Designing data visualization APIs

05/30/2018

I've been building or tinkering with data visualization ideas in Python for a while now, both in my free time and in my (still nascent) professional work. The Python data visualization ecosystem is incredibly diverse—Jake VanderPlas dedicated an entire PyCon 2017 talk, "The Python Data Visualization Ecosystem", to counting out a representative subset of 36 libraries. These libraries all have different APIs, or set of tools for building your programs. APIs are important: a good one will make work easy and fun whilst a poor one can make even the most technically innovative product a drag to work with.

In this post we'll examine some data visualization API design ideas. We'll look at some major interface design ideas that these libraries have implemented, and what they can and can't achieve for the user. If you are interested in building your own data visualization library, or in better understanding why these libraries make some of the decisions that they make, keep reading!

User and audience comprehension

To start things off, let's discuss some general data visualization philosophy.

The objective of a data visualization library is some combination of just two things: user comprehension, and audience comprehension.

User comprehension is the ability of the individual building the visualization to understand some interesting feature of the dataset. What constitutes interesting obviously varies, but the broad theme is: tell me something about this dataset that I couldn't learn by with a table alone. User comprehension is performed by a data analyst.

Audience comprehension, by contrast, is the ability of users besides the individual doing the visualization to understand interesting features. In this case, the objective to maximize is how well the visualization communicates the desired information to a target audience. Audience comprehension is performed by a data presenter.

Data analysts are generally spending valuable time resources to visualize. They are willing to spend more time interpreting a more complicated visualization result, so long as the visualizations they build are relatively easy-to-make. This leads to a strong preference for expedient solutions and reusable templates.

Data presenters by contrast are generally presenting their work to an external audience, one less experienced that the analyst building the graphic at visual interpretation. Good data presenters are more willing to accept harder-to-build visualizations, if that means more easily interpretable results.

An example of a highly data analysis specific task would be optimizing a machine learning model. In this setting it is very important to have a deep understanding of every aspect of the dataset, as this understanding is fundamental to the approach you take and the performance you ultimately get from the result. An ML practitioner invariably builds heaps of short-lived, messy-looking charts, none of which survive long enough to be seen by anyone else. An example:

Interpreting this graph takes heaps of domain knowledge, experience with this plot type, and knowledge about the dataset being visualized; all things highly specific to the person creating the chart. But actually creating it is easy. You just feed two lists of data to a template and get a result.
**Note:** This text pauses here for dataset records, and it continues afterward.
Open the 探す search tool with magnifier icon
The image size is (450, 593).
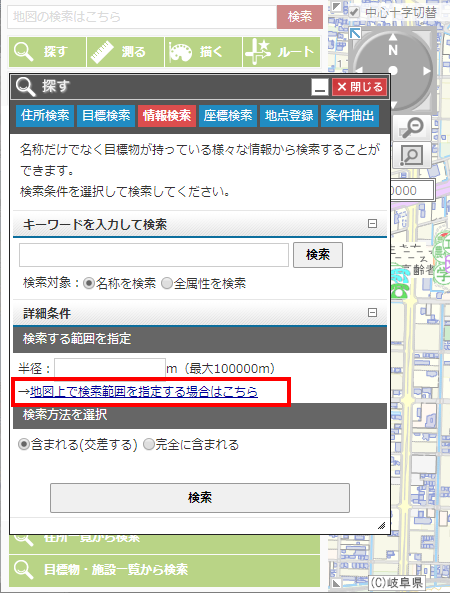coord(47,52)
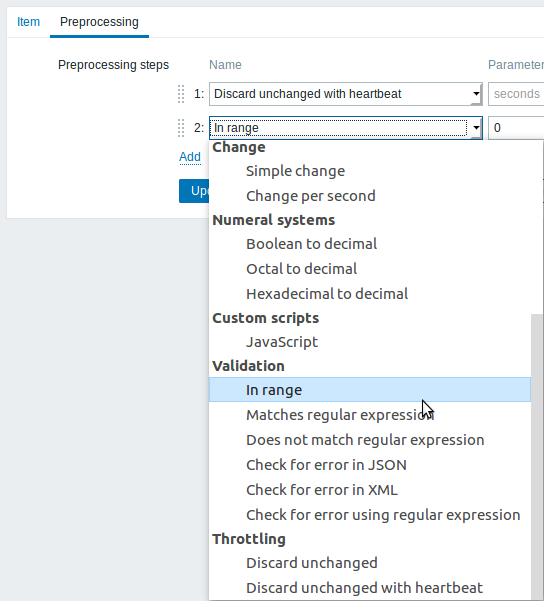Click the partially hidden Update button
Screen dimensions: 544x601
click(194, 191)
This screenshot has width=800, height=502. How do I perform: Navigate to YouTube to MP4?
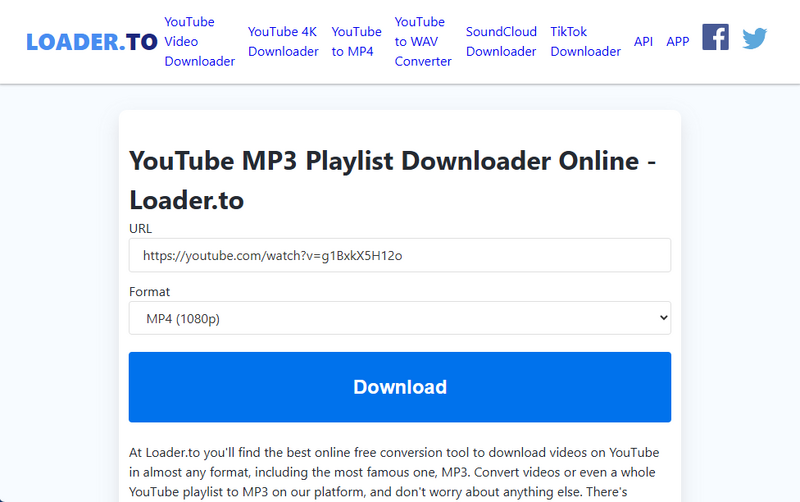tap(356, 42)
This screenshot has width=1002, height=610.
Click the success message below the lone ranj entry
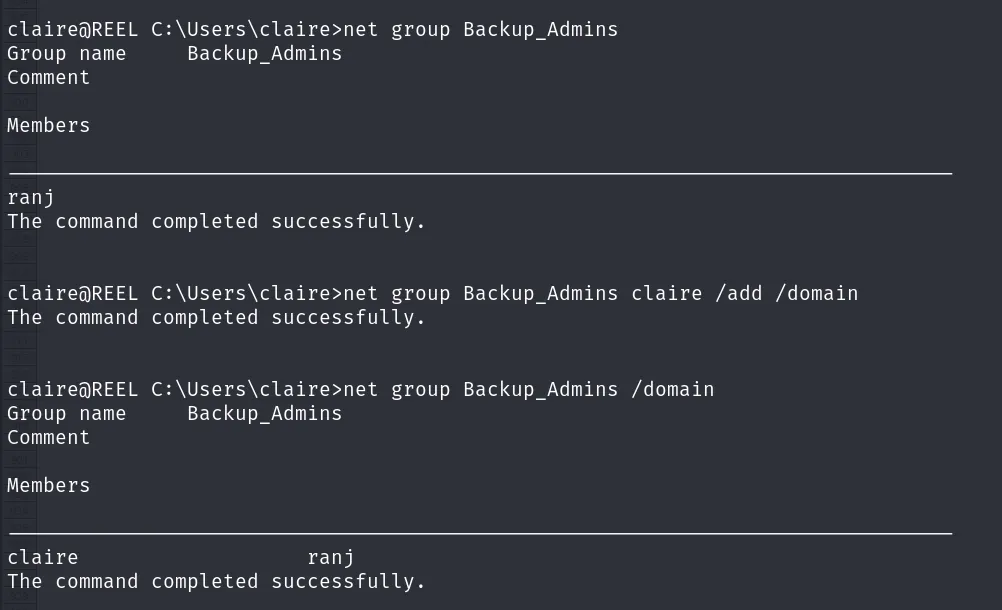216,222
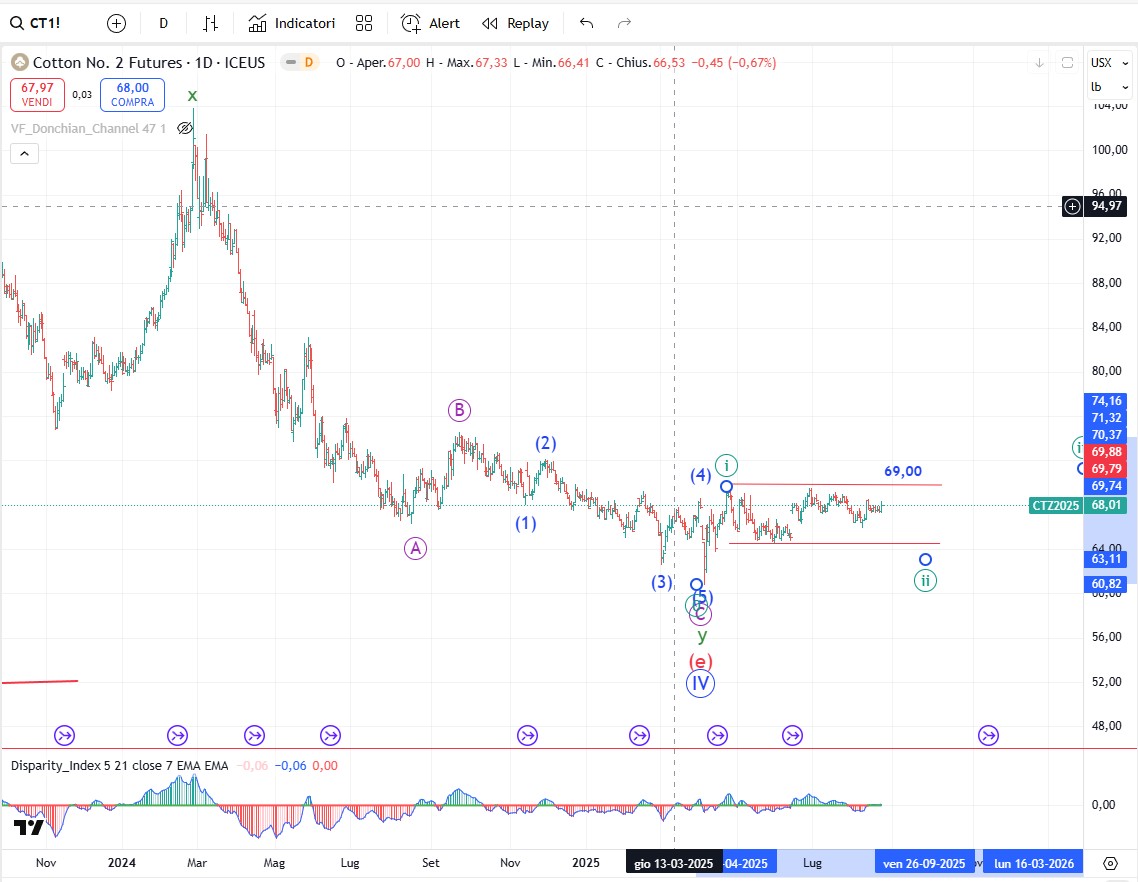Start bar Replay mode
The height and width of the screenshot is (882, 1138).
[515, 23]
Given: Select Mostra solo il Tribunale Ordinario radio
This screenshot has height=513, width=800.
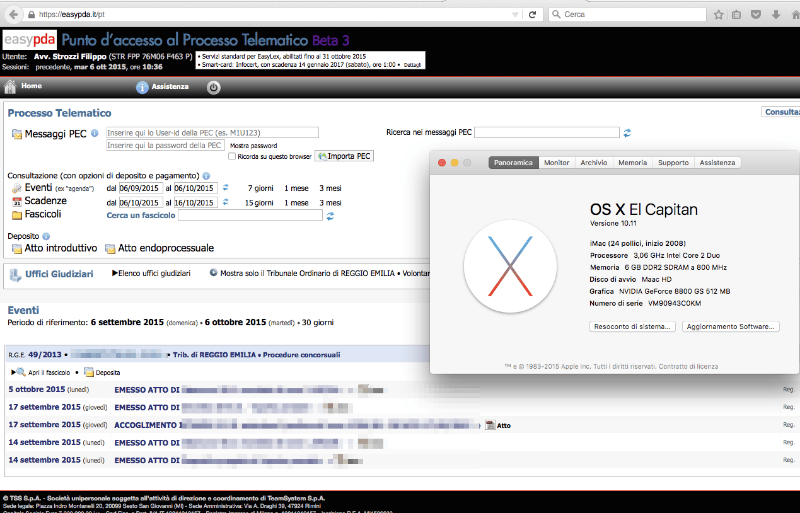Looking at the screenshot, I should click(213, 273).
An example of a highly data presentation specific task, by contrast, is data journalism. In data journalism you are attempting to communicate some story of viewpoint to a public audience. The public audience is visually uninformed, and has a very low threshold for interpretive complexity, so good data journalists must be skilled in using sophisticated tools to build highly custom "data experiences". An extreme example is (a screenshot from) this New York Times visualization of collaborations amongst Oscar winners:

This visualization is algorithmically complex, even requiring its own custom-built layout engine. But the result is beautifully easy to interpret.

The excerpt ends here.